_課題 1_
本文を読み、次の問いに答えてください。
(a) 企業の中長期計画では、何年ごとに目標を掲げますか。
(b) 採用活動に特に影響が大きい事情として、どの三つが挙げられていますか。
(c) 2010年代にバイオ分野の採用人数が増えたのは、どのような観点からですか。
_課題 2_
本文の要点を二文でまとめてください。
_課題 3_
本文によると、2020年代にバイオ分野の採用割合がやや低下しつつあるのはなぜですか。一から三文で説明してください。

_本文_
○ ○ ○ ○ ○ ○ ○

選考に通らない人へ

内定が一つももらえない……

周りが内定を貰っている中、自分だけが内定を持っていないと不安になることもあるかと思います。

内定がもらえない理由について、企業側からの視点を入れて解説していきます。

企業にも事情がある

就活生側だけの就活をしているときには分からないと思いますが、実は採用活動には企業側の事情が半分程度かかわっています

企業には中長期計画と言って、3~5年ごとに目標を掲げ株主などに説明をする必要があります。つまり、その中長期計画に沿って、研究・開発の内容も変えていかなければなりません。

ではどういう事情があるのか、採用活動に特に影響が大きいものとしては以下があります。

  • 社会情勢
  • 研究フェーズ
  • 売り上げ

社会情勢の影響

例えば、SDGsが騒がれはじめた2010年代であれば、生分解や再生可能資源などの観点から、多くの企業でバイオ分野の採用人数が増加していました。

一方で、バイオ分野は成果が出るのに時間がかかること、事業化してもコストに対する売上が低いことから、『儲ける』を目的とした企業にとってはそこまで力を入れたくない分野でもあります。そのため、SDGsへの取り組みとしてやってますアピールをするだけの企業も増えており、2020年代での採用割合はやや低下しつつあります。

○ ○ ○ ○ ○ ○ ○

_記録データ_
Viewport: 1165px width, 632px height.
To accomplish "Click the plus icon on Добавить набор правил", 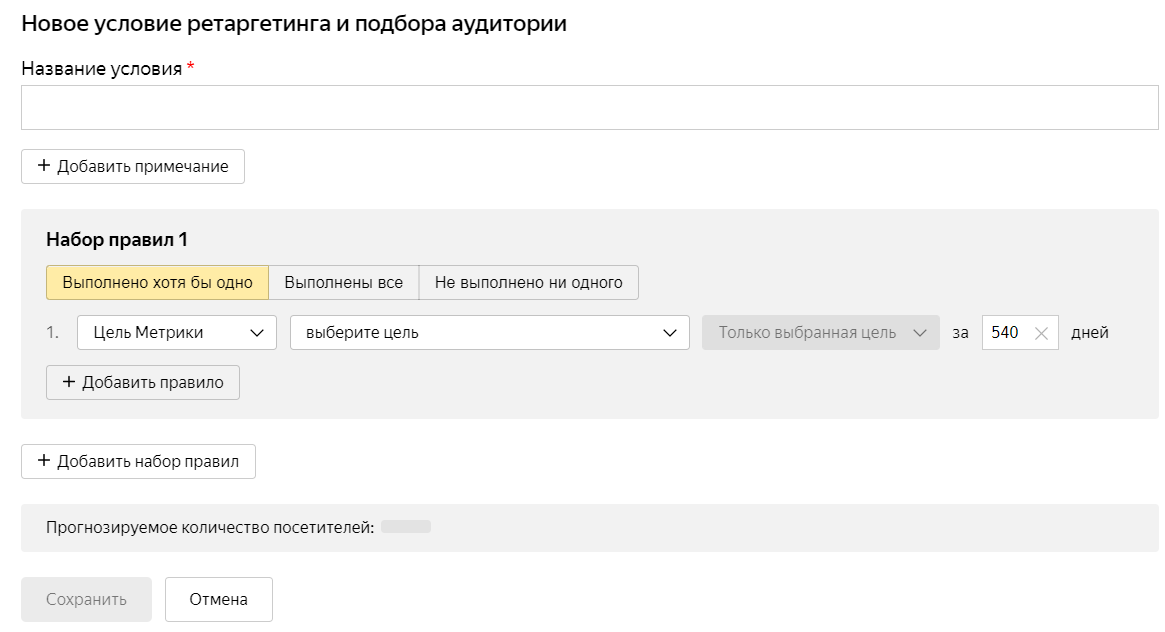I will (43, 461).
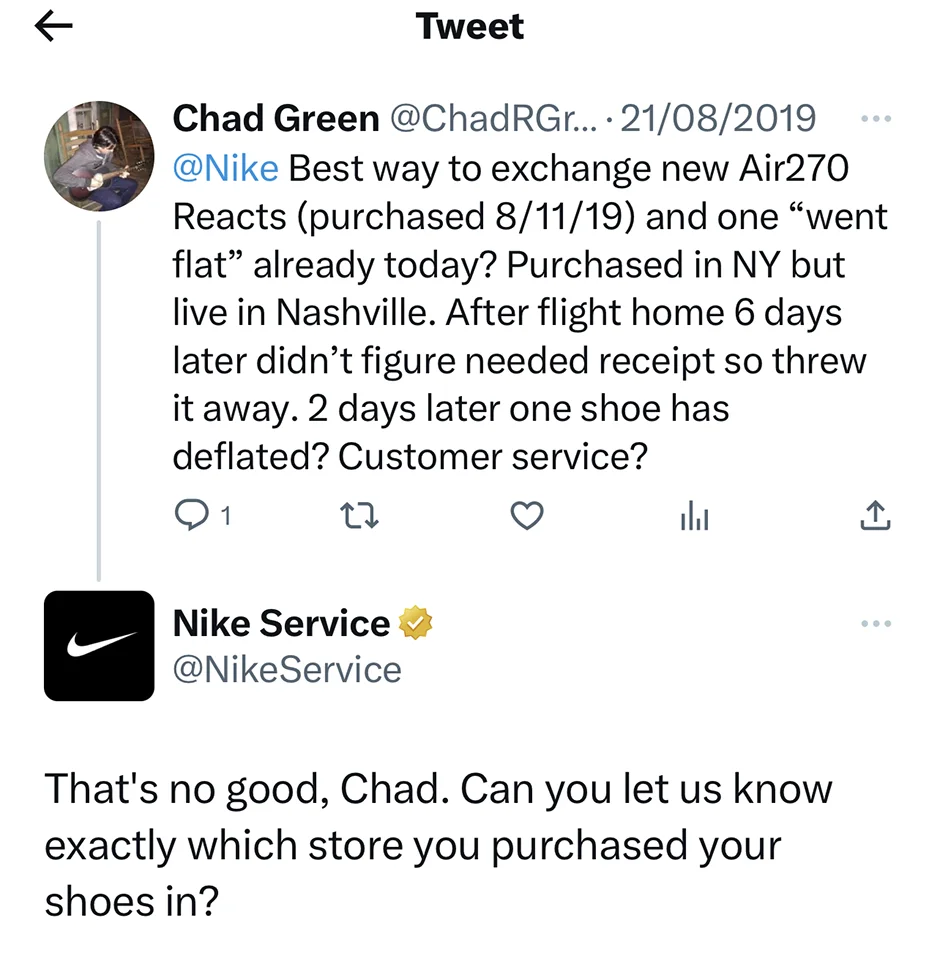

○ ○ ○ ○ ○ ○ ○

_解答 1_
(a) 3~5年ごとです。
(b) 社会情勢、研究フェーズ、売り上げの三つです。
(c) 生分解や再生可能資源などの観点からです。

_解答 2_
採用活動には企業側の事情が半分程度かかわっており、企業は3~5年ごとの中長期計画に沿って研究・開発の内容を変える必要があります。たとえば社会情勢の影響として、SDGsが注目された2010年代にはバイオ分野の採用が増えましたが、2020年代にはその割合がやや低下しつつあります。

_解答 3_
バイオ分野は成果が出るまでに時間がかかり、事業化してもコストに対する売上が低いため、儲けを目的とした企業はそれほど力を入れたくない分野だからです。そのため、SDGsへの取り組みをアピールするだけの企業も増えています。